Muss man beim LOGO dafür ins Programm rein, oder irgendwie nur die
Werte ändern(Meldungsdisplay?)?

Gruss: Vladi


----------



## Unregistrierter gast (17 November 2006)

vladi schrieb:


> Hi Dietmar,
> klar, Drehknöpfe sind nicht so komplex(aufpassen:LINKS oder RECHTS) .
> Nur bei einer kleinen Steuerung, die 10 Ventile sequentiell schalten soll,
> und zudem einfach und billig sein soll, möchte ich kein Schaltschrank
> ...



Bei der Display - version lassen sich gewisse einstellungen über das Display ändern, allerdings etwas umständlich. Für gelegendliches Einstellen aber ausreichend.

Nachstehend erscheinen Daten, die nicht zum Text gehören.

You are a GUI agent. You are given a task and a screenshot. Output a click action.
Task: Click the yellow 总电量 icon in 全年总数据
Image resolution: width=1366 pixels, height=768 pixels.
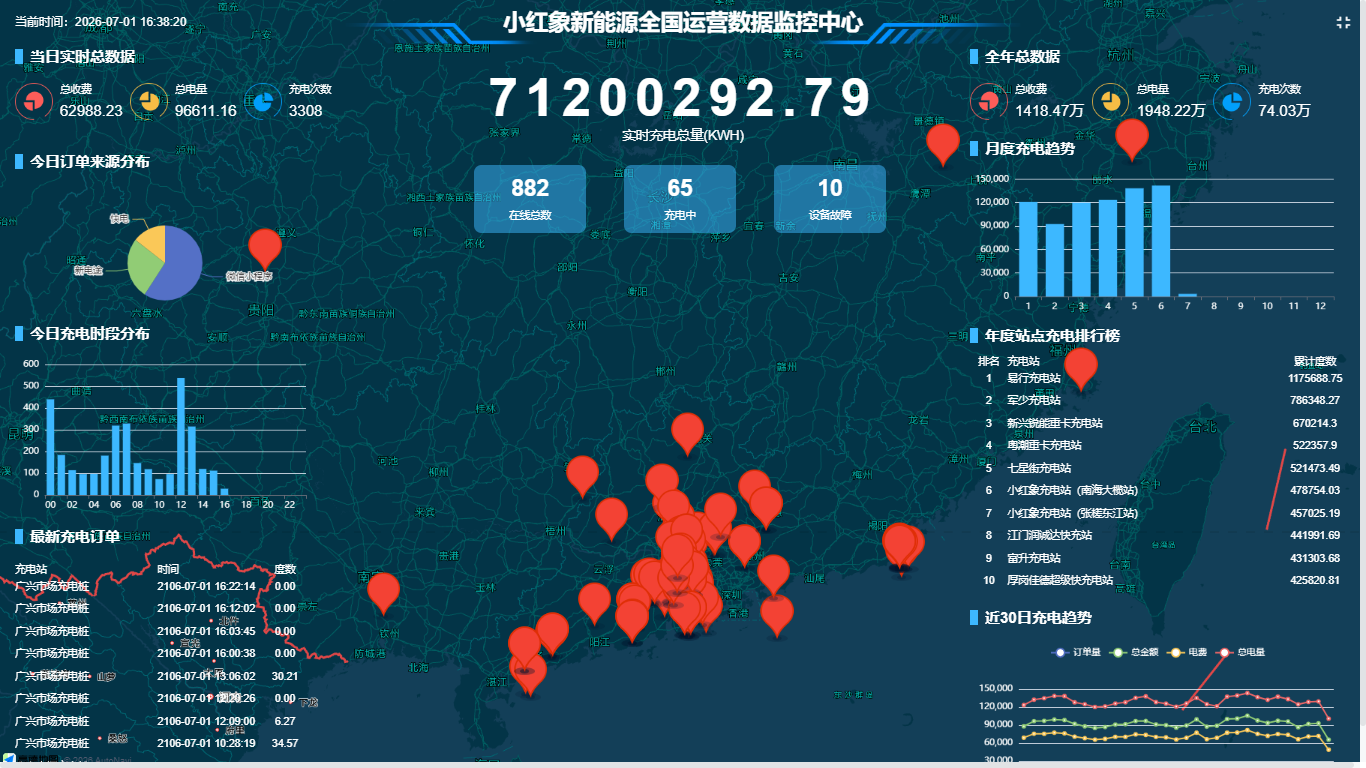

Professioneller ist natürlich z.B. ne 200er mit Display, kostet aber ca. das 3fache...


----------



## vladi (17 November 2006)

*200 mit Display..*

Hi,

klar, eine 200 mit Display wäre OK. Aber hier bevorzuge ich
eher eine kleine NAIS FP0 (jetzt heissen die Panasonic..) mit dem
Touchpanel GT01, für das Geld gibt es kaum etwas Besseres..
Die Touchs sind super zum Bedienen.

Gruss: Vladi


----------



## Immergewinner (17 November 2006)

Hallo,

Nimm eine Mitsubishi Alpha die sind optimal dafür, großes Display und frei programmierbare Tasten damit kann man sich eine schöne Menüführung basteln. Preislich liegt Sie auch in der Region vom Logo.


Gruss


----------



## vladi (20 November 2006)

*Alpha*

Hi,
da hast Du recht, die Mitsubishi ALPHA ist die beste Alternative.
Da sind nur 9+4=13 Outputs möglich, aber wenn es reicht..
Mögliche Menüführung usw. sind drin, prima Programmierung.
Danke.

Vladi


----------



## ge-nka (6 Dezember 2006)

Um in einer LOGO mit Display,die
Zeit-Parameter für Ein,Ausschaltverzögerung zu verändern kann man in 0BA5,OBA4 auf einen Zähler
 verweisen,den Zähler wert kann man mit D-Eingängen +/- ändern und das ganze auf dem Display in einer Textmeldung anzeigen laßen.
Bei mehreren Zeitbausteinen
kann man per Schieberegister
eine kleine Menü bauen ,8 Schieberegisterbits gesamt mit denen man jeweils einen Zähler aktiviert,Textmeldungen 10 .
Das ganze Menü kostet zwar,
jeder menge Bausteine aber ,
wenn man damit klar kommt wieso nicht.


----------